→ Given exercise
Continue the mailing-list thread about deferring ACPI memory unmapping, starting right after its final line.

→ Extracted text
'''

I'm mostly interested in the results with the v3 applied.

Also it would be good to check the impact of the first two patches
alone relative to all four.

Thanks!
Dan Williams June 29, 2020, 8:46 p.m. UTC | #3
On Sun, Jun 28, 2020 at 10:09 AM Rafael J. Wysocki <rafael@kernel.org> wrote:
>
> On Fri, Jun 26, 2020 at 8:41 PM Dan Williams <dan.j.williams@intel.com> wrote:
> >
> > On Fri, Jun 26, 2020 at 10:34 AM Rafael J. Wysocki <rjw@rjwysocki.net> wrote:
> > >
> > > Hi All,
> > >
> > > On Monday, June 22, 2020 3:50:42 PM CEST Rafael J. Wysocki wrote:
> > > > Hi All,
> > > >
> > > > This series is to address the problem with RCU synchronization occurring,
> > > > possibly relatively often, inside of acpi_ex_system_memory_space_handler(),
> > > > when the namespace and interpreter mutexes are held.
> > > >
> > > > Like I said before, I had decided to change the approach used in the previous
> > > > iteration of this series and to allow the unmap operations carried out by
> > > > acpi_ex_system_memory_space_handler() to be deferred in the first place,
> > > > which is done in patches [1-2/4].
> > >
> > > In the meantime I realized that calling syncrhonize_rcu_expedited() under the
> > > "tables" mutex within ACPICA is not quite a good idea too and that there is no
> > > reason for any users of acpi_os_unmap_memory() in the tree to use the "sync"
> > > variant of unmapping.
> > >
> > > So, unless I'm missing something, acpi_os_unmap_memory() can be changed to
> > > always defer the final unmapping and the only ACPICA change needed to support
> > > that is the addition of the acpi_os_release_unused_mappings() call to get rid
> > > of the unused mappings when leaving the interpreter (module the extra call in
> > > the debug code for consistency).
> > >
> > > So patches [1-2/4] have been changed accordingly.
> > >
> > > > However, it turns out that the "fast-path" mapping is still useful on top of
> > > > the above to reduce the number of ioremap-iounmap cycles for the same address
> > > > range and so it is introduced by patches [3-4/4].
> > >
> > > Patches [3-4/4] still do what they did, but they have been simplified a bit
> > > after rebasing on top of the new [1-2/4].
> > >
> > > The below information is still valid, but it applies to the v3, of course.
> > >
> > > > For details, please refer to the patch changelogs.

'''

→ Data provided
'''

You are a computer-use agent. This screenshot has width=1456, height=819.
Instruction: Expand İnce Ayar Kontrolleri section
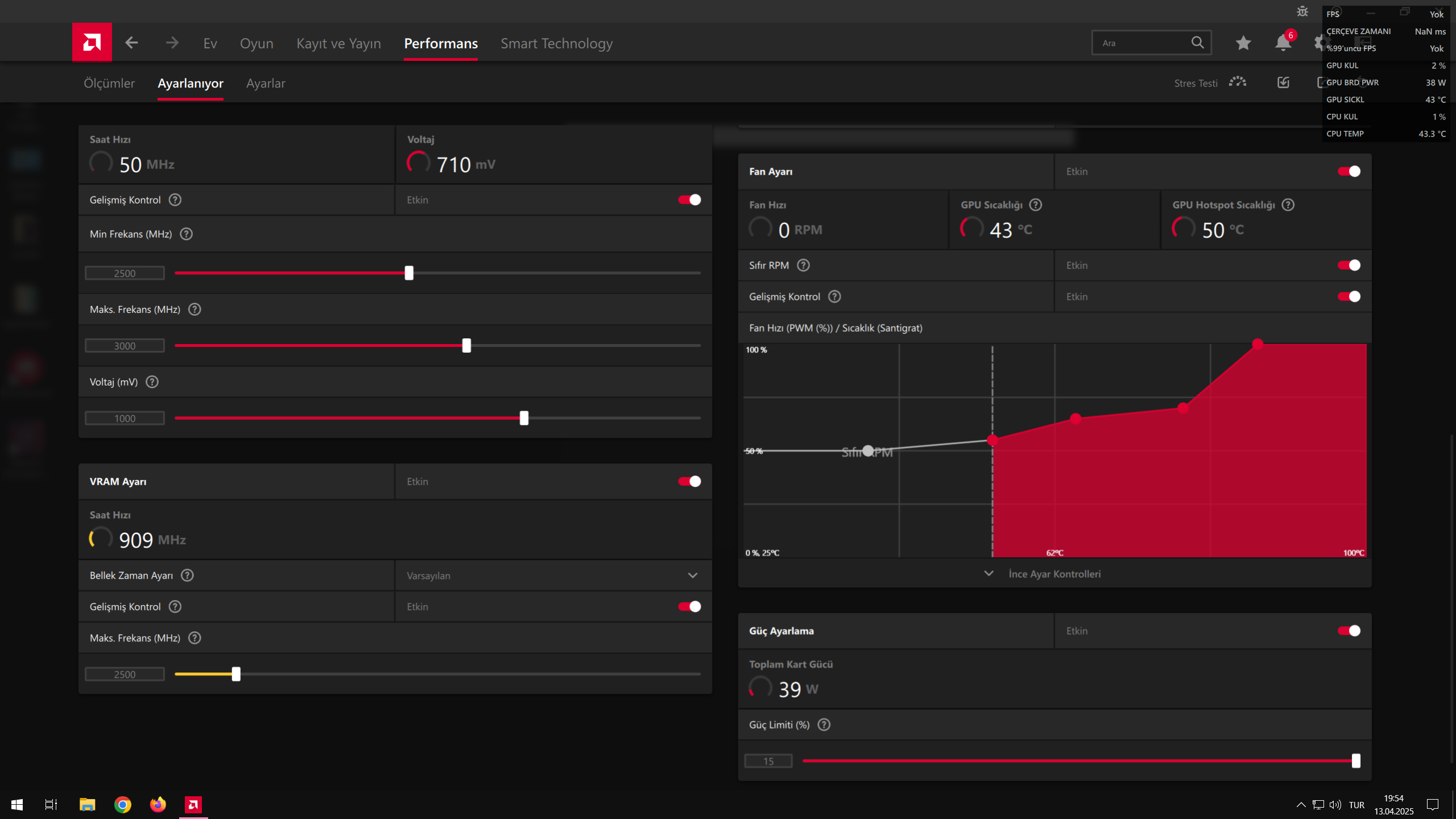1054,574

'''
'''

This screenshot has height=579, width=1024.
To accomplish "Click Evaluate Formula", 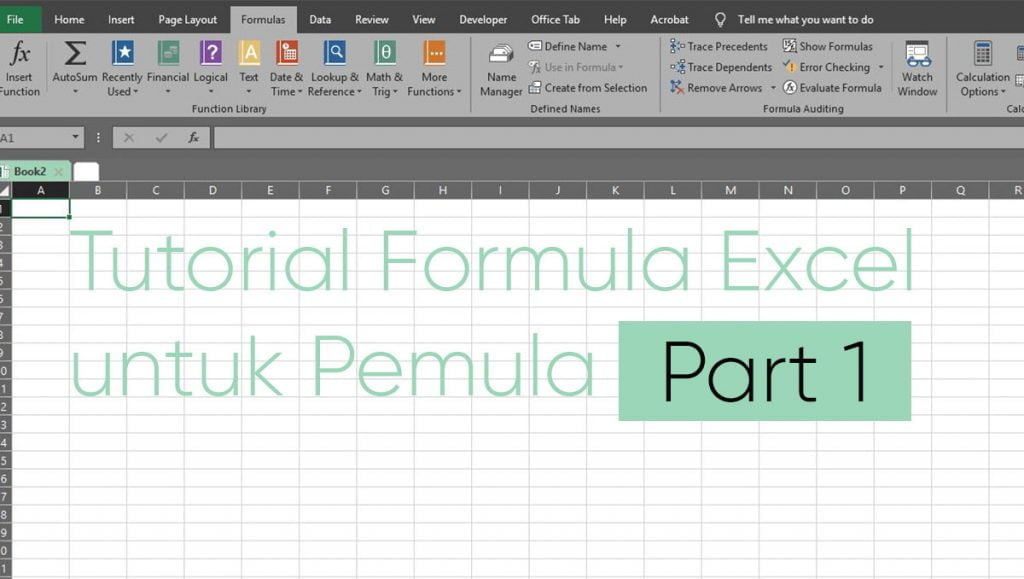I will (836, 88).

'''

→ Written answer
> > > >
> > > > The series is available from the git branch at
> > > >
> > > >  git://git.kernel.org/pub/scm/linux/kernel/git/rafael/linux-pm.git \
> > > >  acpica-osl
> > > >
> > > > for easier testing.
> > >
> > > Also the series have been tested locally.
> >
> > Ok, I'm still trying to get the original reporter to confirm this
> > reduces the execution time for ASL routines with a lot of OpRegion
> > touches. Shall I rebuild that test kernel with these changes, or are
> > the results from the original RFT still interesting?
>
> I'm mostly interested in the results with the v3 applied.
>

Ok, I just got feedback on v2 and it still showed the 30 minute
execution time where 7 minutes was achieved previously.

> Also it would be good to check the impact of the first two patches
> alone relative to all four.

I'll start with the full set and see if they can also support the
"first 2" experiment.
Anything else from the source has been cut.